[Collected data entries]
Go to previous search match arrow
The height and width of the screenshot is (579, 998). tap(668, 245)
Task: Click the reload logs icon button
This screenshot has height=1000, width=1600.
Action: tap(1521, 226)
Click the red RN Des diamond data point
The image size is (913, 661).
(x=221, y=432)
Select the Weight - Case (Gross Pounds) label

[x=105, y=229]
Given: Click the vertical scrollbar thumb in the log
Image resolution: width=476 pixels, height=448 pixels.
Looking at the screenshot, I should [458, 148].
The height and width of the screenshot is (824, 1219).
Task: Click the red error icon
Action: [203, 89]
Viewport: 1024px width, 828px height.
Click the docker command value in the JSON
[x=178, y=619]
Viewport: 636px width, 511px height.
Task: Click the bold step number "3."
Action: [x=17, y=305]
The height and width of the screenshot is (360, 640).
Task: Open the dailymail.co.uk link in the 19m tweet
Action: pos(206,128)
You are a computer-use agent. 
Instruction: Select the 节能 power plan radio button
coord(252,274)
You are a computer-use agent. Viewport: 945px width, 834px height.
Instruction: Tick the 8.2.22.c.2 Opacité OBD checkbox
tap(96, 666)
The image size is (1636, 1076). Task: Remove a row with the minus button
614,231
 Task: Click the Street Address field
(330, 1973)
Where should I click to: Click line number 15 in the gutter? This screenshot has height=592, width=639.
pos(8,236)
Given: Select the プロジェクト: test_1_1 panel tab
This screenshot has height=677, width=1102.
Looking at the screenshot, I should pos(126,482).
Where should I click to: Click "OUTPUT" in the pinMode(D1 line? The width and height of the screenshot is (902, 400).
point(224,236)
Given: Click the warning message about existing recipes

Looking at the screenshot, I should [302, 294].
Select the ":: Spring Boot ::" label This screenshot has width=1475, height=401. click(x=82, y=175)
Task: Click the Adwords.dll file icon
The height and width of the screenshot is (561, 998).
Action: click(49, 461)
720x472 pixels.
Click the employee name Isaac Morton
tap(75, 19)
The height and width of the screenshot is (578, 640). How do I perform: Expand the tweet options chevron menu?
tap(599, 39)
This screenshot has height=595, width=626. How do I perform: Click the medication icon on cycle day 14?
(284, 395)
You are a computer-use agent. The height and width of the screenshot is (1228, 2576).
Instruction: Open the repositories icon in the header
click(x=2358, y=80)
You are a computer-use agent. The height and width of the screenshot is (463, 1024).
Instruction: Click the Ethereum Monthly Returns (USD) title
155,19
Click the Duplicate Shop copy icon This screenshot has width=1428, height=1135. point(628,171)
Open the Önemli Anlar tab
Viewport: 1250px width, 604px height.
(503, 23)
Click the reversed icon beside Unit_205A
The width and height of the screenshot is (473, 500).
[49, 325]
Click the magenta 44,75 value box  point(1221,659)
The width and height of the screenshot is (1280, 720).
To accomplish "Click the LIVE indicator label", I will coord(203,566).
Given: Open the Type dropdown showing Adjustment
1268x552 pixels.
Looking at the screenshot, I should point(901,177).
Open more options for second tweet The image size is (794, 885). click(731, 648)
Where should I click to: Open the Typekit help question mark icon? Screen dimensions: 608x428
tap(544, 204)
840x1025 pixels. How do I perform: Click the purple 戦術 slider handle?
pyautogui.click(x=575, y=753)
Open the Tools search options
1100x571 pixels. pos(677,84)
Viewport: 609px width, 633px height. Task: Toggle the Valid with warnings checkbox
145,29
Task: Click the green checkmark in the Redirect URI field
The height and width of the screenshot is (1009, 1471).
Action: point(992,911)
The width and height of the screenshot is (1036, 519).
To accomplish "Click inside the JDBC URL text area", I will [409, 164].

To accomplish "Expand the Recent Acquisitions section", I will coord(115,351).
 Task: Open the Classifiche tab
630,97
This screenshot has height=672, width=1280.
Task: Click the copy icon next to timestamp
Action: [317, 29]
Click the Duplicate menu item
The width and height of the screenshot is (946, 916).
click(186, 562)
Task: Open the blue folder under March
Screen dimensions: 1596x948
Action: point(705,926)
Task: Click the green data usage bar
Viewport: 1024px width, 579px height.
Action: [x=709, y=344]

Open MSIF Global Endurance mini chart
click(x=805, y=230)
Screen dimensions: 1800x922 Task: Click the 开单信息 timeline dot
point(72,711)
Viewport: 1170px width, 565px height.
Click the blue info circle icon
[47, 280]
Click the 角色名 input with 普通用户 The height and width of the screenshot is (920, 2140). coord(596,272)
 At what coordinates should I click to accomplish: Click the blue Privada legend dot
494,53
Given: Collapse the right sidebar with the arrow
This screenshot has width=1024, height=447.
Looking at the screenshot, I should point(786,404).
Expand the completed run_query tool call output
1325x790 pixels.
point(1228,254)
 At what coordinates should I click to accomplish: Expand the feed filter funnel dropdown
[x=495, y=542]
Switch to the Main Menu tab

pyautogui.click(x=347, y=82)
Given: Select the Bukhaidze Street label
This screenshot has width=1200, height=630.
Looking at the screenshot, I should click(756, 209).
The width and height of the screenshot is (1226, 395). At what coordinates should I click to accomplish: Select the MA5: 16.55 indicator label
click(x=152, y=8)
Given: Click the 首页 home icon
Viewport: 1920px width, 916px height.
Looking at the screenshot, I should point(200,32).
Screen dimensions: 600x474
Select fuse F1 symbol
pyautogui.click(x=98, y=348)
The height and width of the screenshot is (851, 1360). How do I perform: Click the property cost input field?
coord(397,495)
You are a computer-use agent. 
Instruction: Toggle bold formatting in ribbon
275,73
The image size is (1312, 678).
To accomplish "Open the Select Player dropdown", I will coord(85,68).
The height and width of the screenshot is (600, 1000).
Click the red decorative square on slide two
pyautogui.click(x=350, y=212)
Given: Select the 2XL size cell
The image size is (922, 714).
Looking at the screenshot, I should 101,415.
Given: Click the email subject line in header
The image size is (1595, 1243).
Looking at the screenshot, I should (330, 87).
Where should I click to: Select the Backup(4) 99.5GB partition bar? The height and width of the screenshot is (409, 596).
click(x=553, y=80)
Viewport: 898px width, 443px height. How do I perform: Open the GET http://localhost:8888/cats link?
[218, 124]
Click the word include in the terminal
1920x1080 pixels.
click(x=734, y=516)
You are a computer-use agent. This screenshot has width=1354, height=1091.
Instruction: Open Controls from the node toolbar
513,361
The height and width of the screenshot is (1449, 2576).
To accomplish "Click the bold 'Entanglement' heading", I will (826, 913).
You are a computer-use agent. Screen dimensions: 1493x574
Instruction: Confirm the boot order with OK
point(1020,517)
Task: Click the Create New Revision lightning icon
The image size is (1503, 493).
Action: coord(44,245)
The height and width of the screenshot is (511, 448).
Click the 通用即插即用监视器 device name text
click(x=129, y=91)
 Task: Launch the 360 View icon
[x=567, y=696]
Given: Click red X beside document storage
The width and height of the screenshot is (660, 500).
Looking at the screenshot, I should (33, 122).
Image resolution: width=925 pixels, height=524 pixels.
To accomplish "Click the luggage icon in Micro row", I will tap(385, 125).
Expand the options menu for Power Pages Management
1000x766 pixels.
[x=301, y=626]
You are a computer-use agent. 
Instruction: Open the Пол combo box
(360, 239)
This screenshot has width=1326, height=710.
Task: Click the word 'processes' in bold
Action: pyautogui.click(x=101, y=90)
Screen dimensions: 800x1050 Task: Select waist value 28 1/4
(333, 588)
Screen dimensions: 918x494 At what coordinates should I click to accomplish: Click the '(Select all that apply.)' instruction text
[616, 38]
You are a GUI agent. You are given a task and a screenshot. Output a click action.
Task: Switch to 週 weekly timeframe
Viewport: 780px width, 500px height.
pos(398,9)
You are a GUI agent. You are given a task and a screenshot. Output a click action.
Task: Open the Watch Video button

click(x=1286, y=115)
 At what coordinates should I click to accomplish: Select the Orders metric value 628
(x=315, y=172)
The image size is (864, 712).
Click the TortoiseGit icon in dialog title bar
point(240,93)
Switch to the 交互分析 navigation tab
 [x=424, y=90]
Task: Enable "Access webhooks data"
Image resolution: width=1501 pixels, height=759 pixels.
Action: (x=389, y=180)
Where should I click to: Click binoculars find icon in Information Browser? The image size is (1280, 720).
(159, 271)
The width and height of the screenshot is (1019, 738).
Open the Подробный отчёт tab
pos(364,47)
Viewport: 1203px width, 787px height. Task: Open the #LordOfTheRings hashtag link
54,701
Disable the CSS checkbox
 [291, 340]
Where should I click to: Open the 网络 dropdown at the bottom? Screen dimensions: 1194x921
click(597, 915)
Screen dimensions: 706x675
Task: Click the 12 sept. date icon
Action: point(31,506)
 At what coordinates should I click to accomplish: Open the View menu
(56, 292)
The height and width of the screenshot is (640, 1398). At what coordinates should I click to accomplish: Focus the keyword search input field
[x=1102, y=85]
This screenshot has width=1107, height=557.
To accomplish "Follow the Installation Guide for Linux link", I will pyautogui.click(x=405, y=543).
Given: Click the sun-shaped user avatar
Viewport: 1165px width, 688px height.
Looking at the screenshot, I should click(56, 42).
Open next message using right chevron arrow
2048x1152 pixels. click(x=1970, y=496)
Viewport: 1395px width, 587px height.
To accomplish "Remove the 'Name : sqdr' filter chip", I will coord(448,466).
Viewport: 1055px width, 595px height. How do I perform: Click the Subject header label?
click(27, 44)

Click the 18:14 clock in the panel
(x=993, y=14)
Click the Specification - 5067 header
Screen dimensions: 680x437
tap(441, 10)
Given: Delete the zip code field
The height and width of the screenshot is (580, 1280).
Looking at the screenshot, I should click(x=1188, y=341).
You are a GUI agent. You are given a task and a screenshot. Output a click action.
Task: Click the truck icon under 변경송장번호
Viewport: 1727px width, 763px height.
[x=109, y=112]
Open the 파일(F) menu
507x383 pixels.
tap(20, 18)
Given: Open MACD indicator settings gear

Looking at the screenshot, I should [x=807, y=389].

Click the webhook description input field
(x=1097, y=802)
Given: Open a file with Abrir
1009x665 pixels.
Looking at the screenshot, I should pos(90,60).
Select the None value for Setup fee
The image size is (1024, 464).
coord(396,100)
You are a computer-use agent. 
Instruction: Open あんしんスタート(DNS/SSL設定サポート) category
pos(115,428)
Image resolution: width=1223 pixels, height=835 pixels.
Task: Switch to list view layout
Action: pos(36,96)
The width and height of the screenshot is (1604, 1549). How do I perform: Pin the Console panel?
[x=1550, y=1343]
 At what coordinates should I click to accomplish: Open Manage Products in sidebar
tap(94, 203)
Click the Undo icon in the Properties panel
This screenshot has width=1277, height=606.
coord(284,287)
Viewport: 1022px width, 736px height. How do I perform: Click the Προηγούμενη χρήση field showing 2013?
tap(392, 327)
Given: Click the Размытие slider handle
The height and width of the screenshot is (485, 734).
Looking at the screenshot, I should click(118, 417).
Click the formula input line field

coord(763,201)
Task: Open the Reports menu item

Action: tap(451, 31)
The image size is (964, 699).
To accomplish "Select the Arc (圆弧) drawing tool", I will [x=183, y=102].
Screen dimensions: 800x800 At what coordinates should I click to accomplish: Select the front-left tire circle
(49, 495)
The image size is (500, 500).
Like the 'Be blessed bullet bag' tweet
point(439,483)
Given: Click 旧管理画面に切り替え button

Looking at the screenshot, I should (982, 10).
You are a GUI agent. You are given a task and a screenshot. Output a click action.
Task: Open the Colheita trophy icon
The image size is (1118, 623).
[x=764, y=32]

Your assignment
Look above for the line with "You are a computer-use agent. Viewport: 945px" and the line with "Given: Select the プロジェクト: test_1_1 panel tab". Write out those two lines and all the lines between them, exactly, and no others.

Solution for this problem
You are a computer-use agent. Viewport: 945px width, 834px height.
Instruction: Tick the 8.2.22.c.2 Opacité OBD checkbox
tap(96, 666)
The image size is (1636, 1076). Task: Remove a row with the minus button
614,231
 Task: Click the Street Address field
(330, 1973)
Where should I click to: Click line number 15 in the gutter? This screenshot has height=592, width=639.
pos(8,236)
Given: Select the プロジェクト: test_1_1 panel tab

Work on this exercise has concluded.